### DATASET RECORDS ###

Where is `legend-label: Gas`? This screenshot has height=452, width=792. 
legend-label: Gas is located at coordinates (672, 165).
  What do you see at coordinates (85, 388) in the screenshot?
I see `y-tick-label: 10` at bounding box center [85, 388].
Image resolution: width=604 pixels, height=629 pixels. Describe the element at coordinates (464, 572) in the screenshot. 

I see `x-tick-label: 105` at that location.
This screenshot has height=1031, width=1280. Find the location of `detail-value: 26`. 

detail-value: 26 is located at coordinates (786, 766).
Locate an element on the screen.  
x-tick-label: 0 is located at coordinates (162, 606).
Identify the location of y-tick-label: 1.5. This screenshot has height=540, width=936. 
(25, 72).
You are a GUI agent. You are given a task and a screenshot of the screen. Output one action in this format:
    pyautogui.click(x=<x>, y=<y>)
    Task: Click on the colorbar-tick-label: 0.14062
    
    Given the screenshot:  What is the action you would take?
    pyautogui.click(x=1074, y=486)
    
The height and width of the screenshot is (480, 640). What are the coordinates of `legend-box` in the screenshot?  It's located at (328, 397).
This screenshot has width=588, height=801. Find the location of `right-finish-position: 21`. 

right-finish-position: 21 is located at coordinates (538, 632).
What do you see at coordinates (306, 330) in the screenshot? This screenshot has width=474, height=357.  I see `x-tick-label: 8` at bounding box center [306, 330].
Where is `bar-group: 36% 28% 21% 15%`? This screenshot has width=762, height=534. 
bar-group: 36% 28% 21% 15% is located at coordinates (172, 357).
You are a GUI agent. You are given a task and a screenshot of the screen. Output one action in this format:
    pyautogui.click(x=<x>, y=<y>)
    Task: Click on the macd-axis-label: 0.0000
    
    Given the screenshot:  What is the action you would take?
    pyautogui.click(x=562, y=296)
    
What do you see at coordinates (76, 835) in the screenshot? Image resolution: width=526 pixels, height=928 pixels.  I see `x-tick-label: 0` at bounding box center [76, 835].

###

• **DIRECTIONS FOR THIS TASK**:
Put every line of the material above into a Markdown table with two columns, Row and Line, numbering the rows and leaving out blank lines.

• **WRITTEN ANSWER**:
| Row | Line |
|---|---|
| 1 | Where is `legend-label: Gas`? This screenshot has height=452, width=792.  |
| 2 | legend-label: Gas is located at coordinates (672, 165). |
| 3 |   What do you see at coordinates (85, 388) in the screenshot? |
| 4 | I see `y-tick-label: 10` at bounding box center [85, 388]. |
| 5 | Image resolution: width=604 pixels, height=629 pixels. Describe the element at coordinates (464, 572) in the screenshot.  |
| 6 | I see `x-tick-label: 105` at that location. |
| 7 | This screenshot has height=1031, width=1280. Find the location of `detail-value: 26`.  |
| 8 | detail-value: 26 is located at coordinates (786, 766). |
| 9 | Locate an element on the screen.   |
| 10 | x-tick-label: 0 is located at coordinates (162, 606). |
| 11 | Identify the location of y-tick-label: 1.5. This screenshot has height=540, width=936.  |
| 12 | (25, 72). |
| 13 | You are a GUI agent. You are given a task and a screenshot of the screen. Output one action in this format: |
| 14 |     pyautogui.click(x=<x>, y=<y>) |
| 15 |     Task: Click on the colorbar-tick-label: 0.14062 |
| 16 |     Given the screenshot:  What is the action you would take? |
| 17 |     pyautogui.click(x=1074, y=486) |
| 18 | The height and width of the screenshot is (480, 640). What are the coordinates of `legend-box` in the screenshot?  It's located at (328, 397). |
| 19 | This screenshot has width=588, height=801. Find the location of `right-finish-position: 21`.  |
| 20 | right-finish-position: 21 is located at coordinates (538, 632). |
| 21 | What do you see at coordinates (306, 330) in the screenshot? This screenshot has width=474, height=357.  I see `x-tick-label: 8` at bounding box center [306, 330]. |
| 22 | Where is `bar-group: 36% 28% 21% 15%`? This screenshot has width=762, height=534.  |
| 23 | bar-group: 36% 28% 21% 15% is located at coordinates (172, 357). |
| 24 | You are a GUI agent. You are given a task and a screenshot of the screen. Output one action in this format: |
| 25 |     pyautogui.click(x=<x>, y=<y>) |
| 26 |     Task: Click on the macd-axis-label: 0.0000 |
| 27 |     Given the screenshot:  What is the action you would take? |
| 28 |     pyautogui.click(x=562, y=296) |
| 29 | What do you see at coordinates (76, 835) in the screenshot? Image resolution: width=526 pixels, height=928 pixels.  I see `x-tick-label: 0` at bounding box center [76, 835]. |